Nov. 28 in US Military History
1941: The aircraft carrier USS Enterprise (CV-6) departs Pearl Harbor to ferry F4F Hellcat fighters to Wake Island, thus saving the carrier from the coming Japanese attack.
1941: Adolf Hitler meets with Mohammad Amin al-Husayni, the Grand Mufti of Jerusalem, and the two determine that Jews in the Middle East must be exterminated.
1942: The first Ford production B-24 Liberator rolls off the new production line in Ypsilanti, Mich. By war’s end, the plant would turn out some 8,500 Liberators – and by June of 1944, at the incredible rate of one per hour.

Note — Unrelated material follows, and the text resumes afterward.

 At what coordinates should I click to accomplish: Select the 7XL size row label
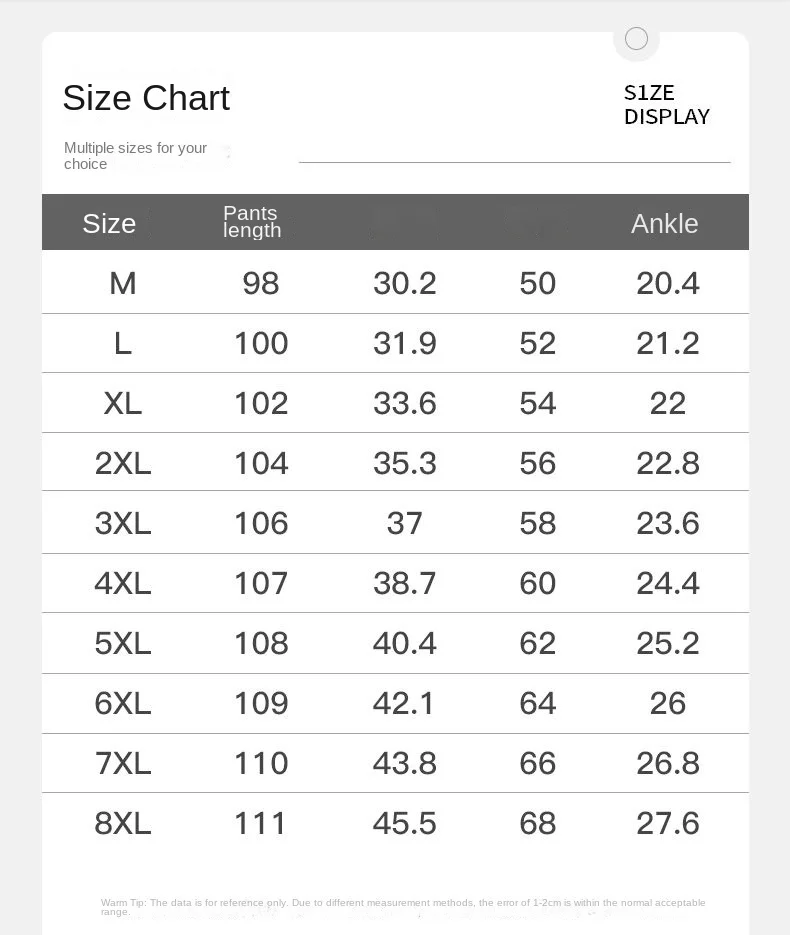click(123, 763)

1943: Franklin Roosevelt, Winston Churchill, and Joseph Stalin meet in Teheran, Iran for the first time to plan a strategy to defeat Nazi Germany.
1950: Gen. Walton Walker, Commander of the Eighth Army, declares that his offensive is over. Gen. Douglas MacArthur informs the Joint Chiefs that “We face an entirely new war.” Nearly half a million Chinese soldiers drive US forces before them.
Medal of Honor: The Chinese launched a massive offensive with their stated objective of wiping out the First Marine Division. On Nov. 28, 1950, three Marines from the 2nd Battalion, Seventh Marines, First Marine Division – one in E Company (SSgt. Robert S. Kennemore) and two in F Company (Capt. William E. Barber and Pvt. Hector A. Cafferata Jr.) – would receive the Medal of Honor.